The Buddhist View of Love

In the Western Romantic tradition, love is viewed an emotion sparked by extraordinary qualities we find in a special person we need to go out into the world to find. In the Eastern tradition, love is first and foremost an emotion we must cultivate in ourselves – and then bring to bear on anyone we meet, however ordinary and undistinguished they might be.

It is no achievement, in the Buddhist world-view, to love someone who is beautiful, accomplished, healthy and acclaimed. This is not love at all, rather a feeling of reflex approbation for what is perfect. Love worthy of the name is a far more arduous and conscious process and its natural targets are weakness, incompleteness and fear. In Pali, the language of the early Buddhist scriptures, love is known as ‘metta’ – and defined as a quality that none of us are born with and that we must make daily efforts to cultivate in ourselves through arduous metta-meditations. 

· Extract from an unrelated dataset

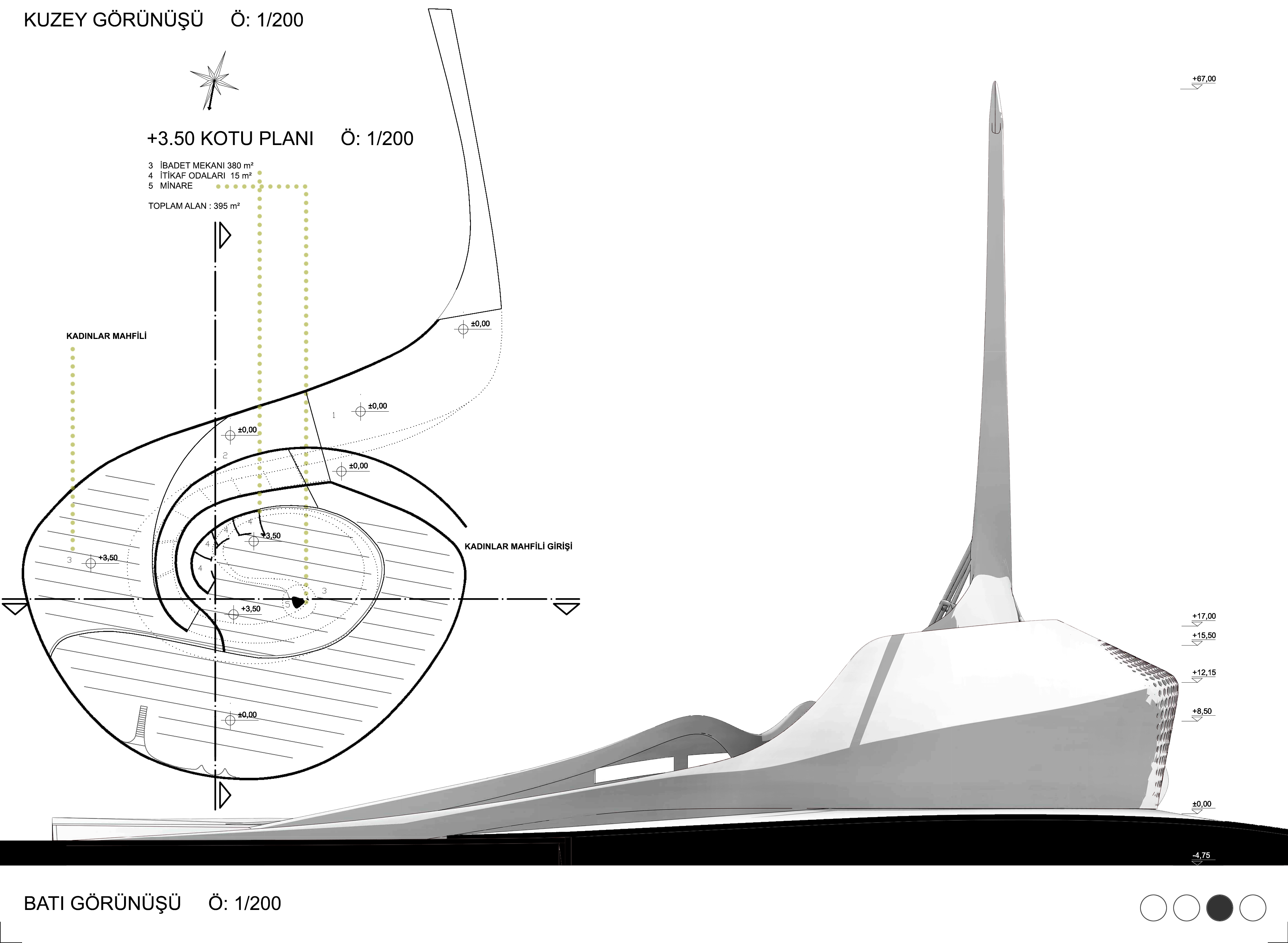Click the +3.50 KOTU PLANI title
Viewport: 1288px width, 943px height.
tap(230, 139)
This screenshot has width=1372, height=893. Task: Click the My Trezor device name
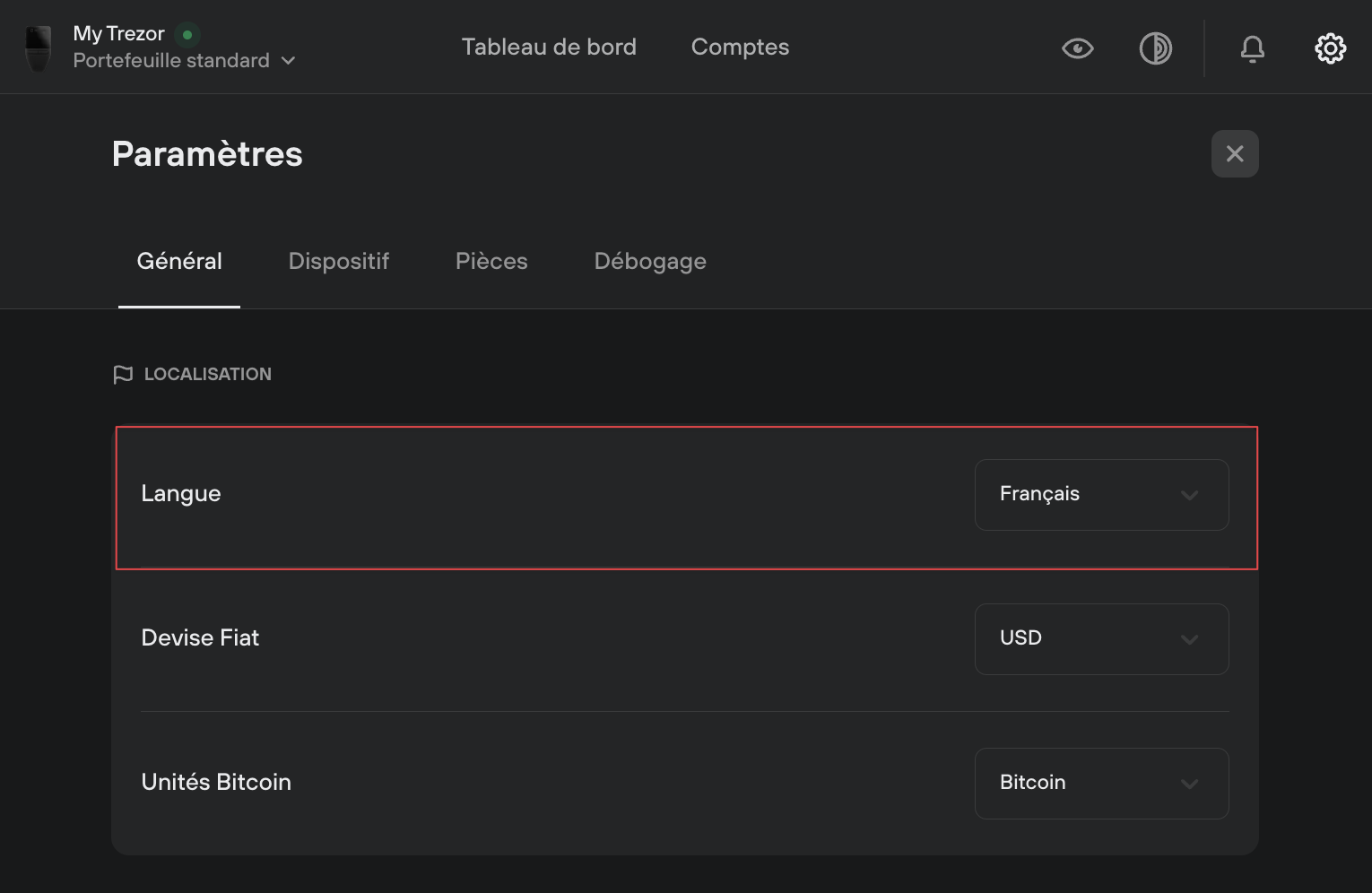pos(118,34)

A illustration of Avalokiteshvara, the Eastern diety.

Sitting in a quiet space, ideally in the presence of a statue of that most loving of all deities, Avalokiteshvara, whose many arms are constantly reaching out to lend assistance to the broken, the frightened and the sick, we must extend our imaginations outwards towards precisely those whom we are naturally inclined not to feel any goodwill for. We must strive to picture with compassion the reasons why they may have acted as they did: what might have inspired their compulsiveness, cruelty or rage. At the start of a training in metta-meditation. We might be asked to remember someone at school we particularly disliked. Further on in our development, we might be directed to contemplate a murderer, a paedophile or a terrorist with love.

Buddhism challenges our moral flabbiness. We can’t wait for loving feelings to surge up inside us. We need to work on becoming loving – just as we might otherwise work on becoming rich, fit or popular. And the journey begins when we can take the brave step of admitting that we don’t – at this point – probably have any clue how to love, not because we are evil or cold, simply because we’ve never been nudged to think that this was something we ever needed to make a concerted effort to learn.